Re: MapContext.getInputSplit() returns nothing

2009-06-17 Thread Roshan James
Thanks, it looks like I can write a line reader in C++ that roughly does
what the Java version does. This also means that I can deserialise my own
custom formats as well. Thanks!

Roshan

On Tue, Jun 16, 2009 at 12:22 PM, Owen O'Malley  wrote:

> Sorry, I forget how much isn't clear to people who are just starting.
>
> FileInputFormat creates FileSplits. The serialization is very stable and
> can't be changed without breaking things. The reason that pipes can't
> stringify it is that the string form of input splits are ambiguous (and
> since it is user code, we really can't make assumptions about it). The
> format of FileSplit is:
>
> <16 bit filename byte length>
> 
> <64 bit offset>
> <64 bit length>
>
> Technically the filename uses a funky utf-8 encoding, but in practice as
> long as the filename has ascii characters they are ascii. Look at
> org.apache.hadoop.io.UTF.writeString for the precise definition.
>
> -- Owen
>


Re: MapContext.getInputSplit() returns nothing

2009-06-16 Thread Owen O'Malley

Sorry, I forget how much isn't clear to people who are just starting.
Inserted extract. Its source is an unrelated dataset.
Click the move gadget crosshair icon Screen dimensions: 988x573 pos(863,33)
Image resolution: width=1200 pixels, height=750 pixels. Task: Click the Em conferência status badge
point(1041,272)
FileInputFormat creates FileSplits. The serialization is very stable  
and can't be changed without breaking things. The reason that pipes  
can't stringify it is that the string form of input splits are  
ambiguous (and since it is user code, we really can't make assumptions  
about it). The format of FileSplit is:


<16 bit filename byte length>

<64 bit offset>
<64 bit length>

Technically the filename uses a funky utf-8 encoding, but in practice  
as long as the filename has ascii characters they are ascii. Look at  
org.apache.hadoop.io.UTF.writeString for the precise definition.


-- Owen


Re: MapContext.getInputSplit() returns nothing

2009-06-16 Thread Roshan James
So after squinting at this a bit I feel this is the format:

Length of string: 00 23

String:
68 64 66 73 3A
2F 2F 6E 79 63
2D 71 77 73 2D
30 32 39 2F 69
6E 2D 64 69 72
2F 77 6F 72 64
73 2E 74 78 74

Start Offset: 00 00 00 00 00 00 00 00
Size: 00 00 00 00 00 02 C4 AC

And this should be the split for file "hdfs://nyc-qws-029/in-dir/words.txt"
from offset 0 to 181420.

That said, is there some reason why this is the format? I don't want the
deserialiser I write to break from one version of Hadoop to the next.

Roshan


On Tue, Jun 16, 2009 at 9:41 AM, Roshan James <
roshan.james.subscript...@gmail.com> wrote:

> Why dont we convert input split information into the same string format
> that is displayed in the webUI? Something like this -
> "hdfs://nyc-qws-029/in-dir/words86ac4a.txt:0+184185". Its a simple format
> and we can always parse such a string in C++.
>
> Is there some reason for the current binary format? If there is good reason
> for it, I am game to write such a deserialiser class. Is there some
> reference for this binary format that I can use to write the deserialiser?
>
> Roshan
>
>
> On Mon, Jun 15, 2009 at 5:40 PM, Owen O'Malley  wrote:
>
>> *Sigh* We need Avro for input splits.
>>
>> That is the expected behavior. It would be great if someone wrote a C++
>> FileInputSplit class that took a binary string and converted it back to a
>> filename, offset, and length.
>>
>> -- Owen
>>
>
>


Re: MapContext.getInputSplit() returns nothing

2009-06-16 Thread Roshan James
Why dont we convert input split information into the same string format that
is displayed in the webUI? Something like this -
"hdfs://nyc-qws-029/in-dir/words86ac4a.txt:0+184185". Its a simple format
and we can always parse such a string in C++.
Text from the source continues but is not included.